(Records drawn from a dataset)
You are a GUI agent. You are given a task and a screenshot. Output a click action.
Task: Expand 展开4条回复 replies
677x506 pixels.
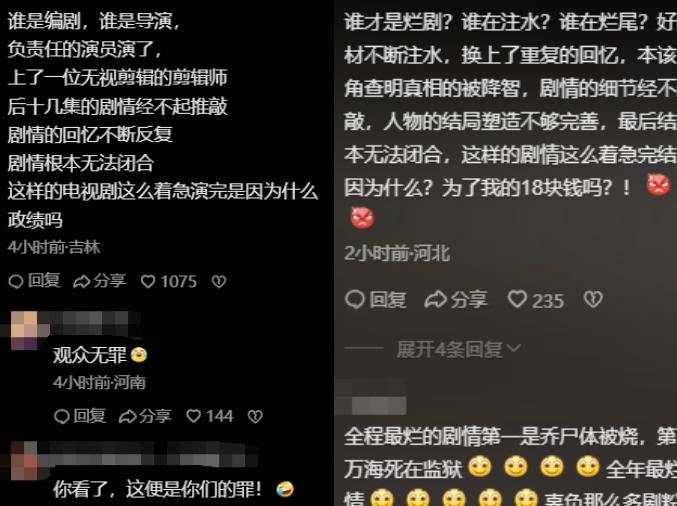[459, 349]
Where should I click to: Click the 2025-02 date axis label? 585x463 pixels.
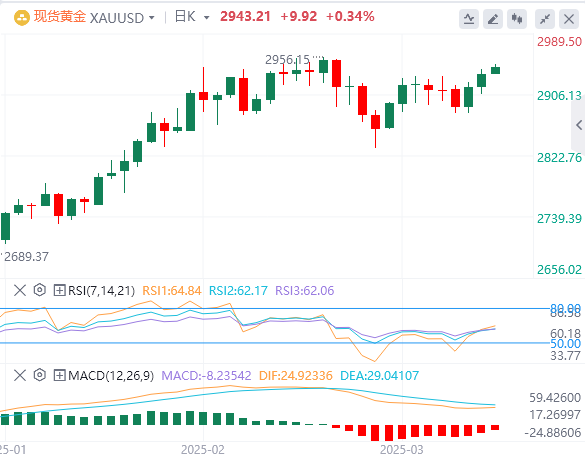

__TRY IT__
All of the data should come back exactly as written, but without pictures.

__RESPONSE BOX__
You are a GUI agent. You are given a task and a screenshot. Output a click action.
Task: Expand 展开4条回复 replies
677x506 pixels.
[459, 349]
Where should I click to: Click the 2025-02 date axis label? 585x463 pixels.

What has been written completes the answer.